::: PASSAGE

As test scores have fallen nationwide while grades have risen, the researchers believe that parents may be underinvesting in their children. “Parents are the key to children’s success,” said Ariel Kalil at the University of Chicago. “What you need is for parents to be making investments in their kids’ skill development, and you need that parental effort to be happening early and often. Anything that depresses parent investment is a problem.”

Kalil is concerned that this underinvestment in children is more pronounced in low-income communities, where, she said, high grades are often issued for below-grade-level skills. After the pandemic, schools struggled to persuade families to enroll in free tutoring and summer programs to make up for months of disrupted instruction. Many report cards showed solid grades, reducing the urgency for parents to act.

Paired with other recent research on long-term academic and economic consequences, this study strengthens the case that grade inflation isn’t harmless. Inflated grades may feel encouraging, but they can send false signals both to students, who may study less, and to parents, who may see less reason to step in. Ultimately, it not only hurts individuals, but American labor force skills and future economic growth, the researchers argue.

Kalil, a behavioral scientist, believes that parents have more confidence in grades because they are familiar and easier to understand. Meanwhile, score reports are complicated and even many well-educated parents are confused about scaled scores and percentile rankings.

::::::

Write the next part of the passage on grade inflation and parents' investment in their children, starting after its last sentence.

::: INFORMATION PROVIDED

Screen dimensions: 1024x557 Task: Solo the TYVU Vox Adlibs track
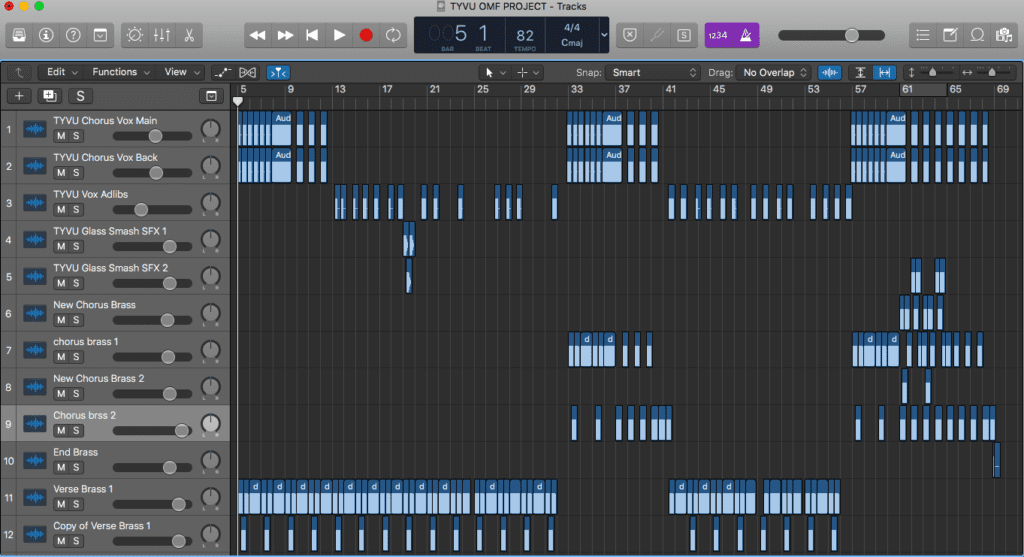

::::::
::: INFORMATION PROVIDED

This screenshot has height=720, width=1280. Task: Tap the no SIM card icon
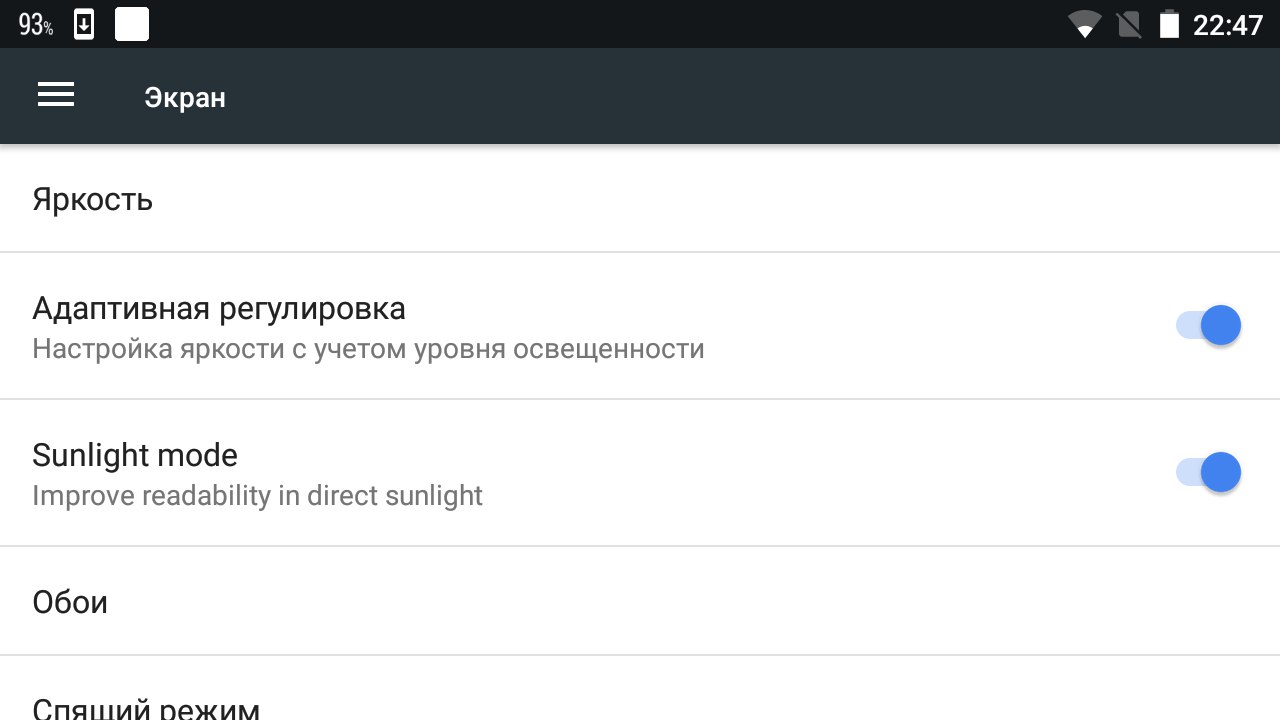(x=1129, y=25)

::::::
::: INFORMATION PROVIDED

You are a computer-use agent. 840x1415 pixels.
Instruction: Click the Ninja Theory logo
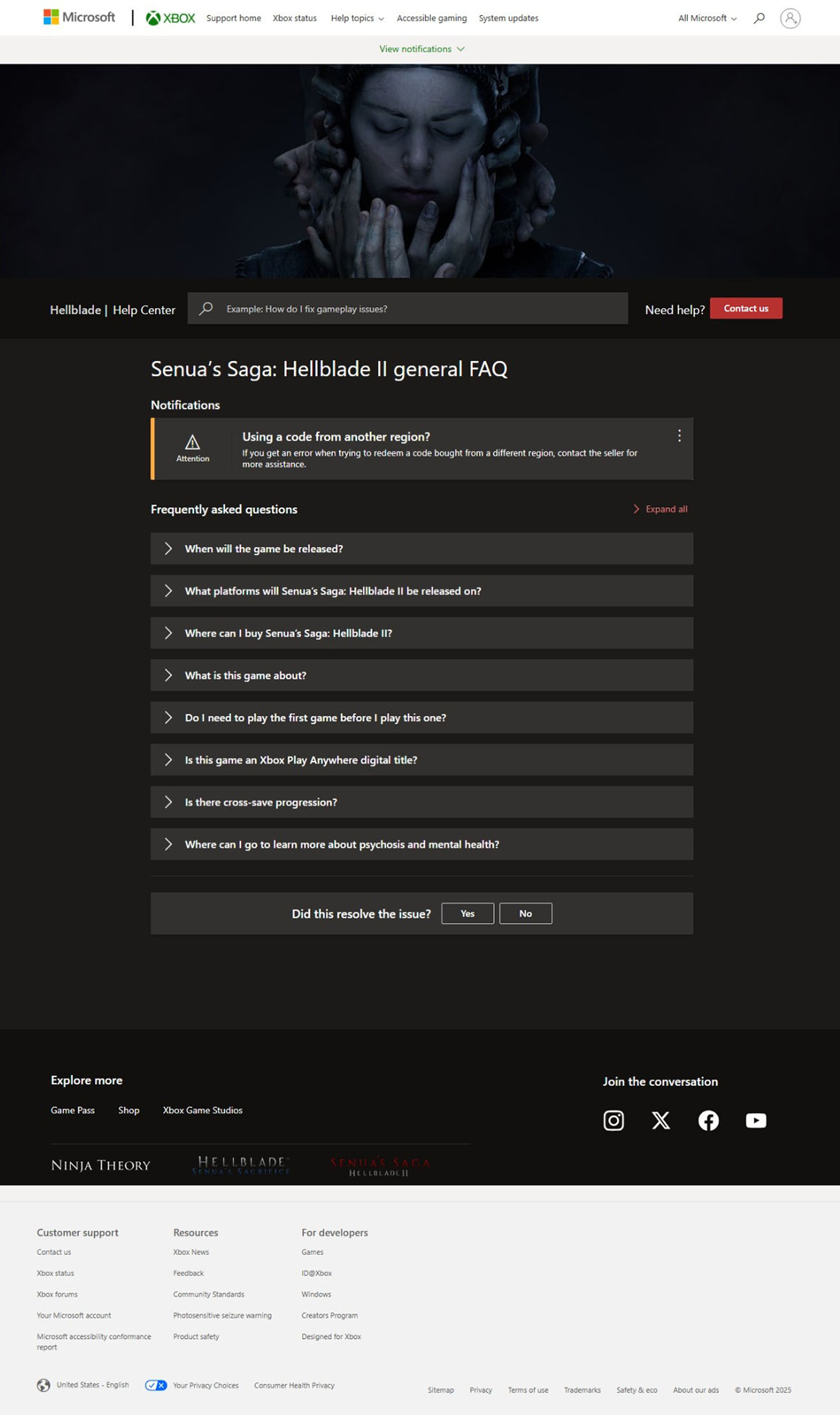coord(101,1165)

::::::

» **RESPONSE**
A survey that accompanied the online experiment revealed that a sizable share of parents don’t trust standardized tests. Forty percent of the parents in the study said that tests were biased. Almost 30 percent thought student scores were a reflection of family income. Fewer than 20 percent of parents thought tests captured their children’s skills.

Kalil says there’s another psychological phenomenon at play even for parents who understand and value standardized tests: the tendency to ignore bad news when it is paired with good news. “If the report card is all A’s, there’s a cognitive bias towards sticking your head in the sand and rejecting the bad information,” said Kalil.

There were hints in the data that Hispanic families were most trusting of grades and least trusting of test scores, while Asian families were more willing to heed test results. But few Hispanic and Asian parents participated in the survey, so these patterns were not statistically significant. (Almost 70 percent of the respondents were white and 20 percent Black.) Parents with at least a bachelor’s degree also paid more attention to standardized exams.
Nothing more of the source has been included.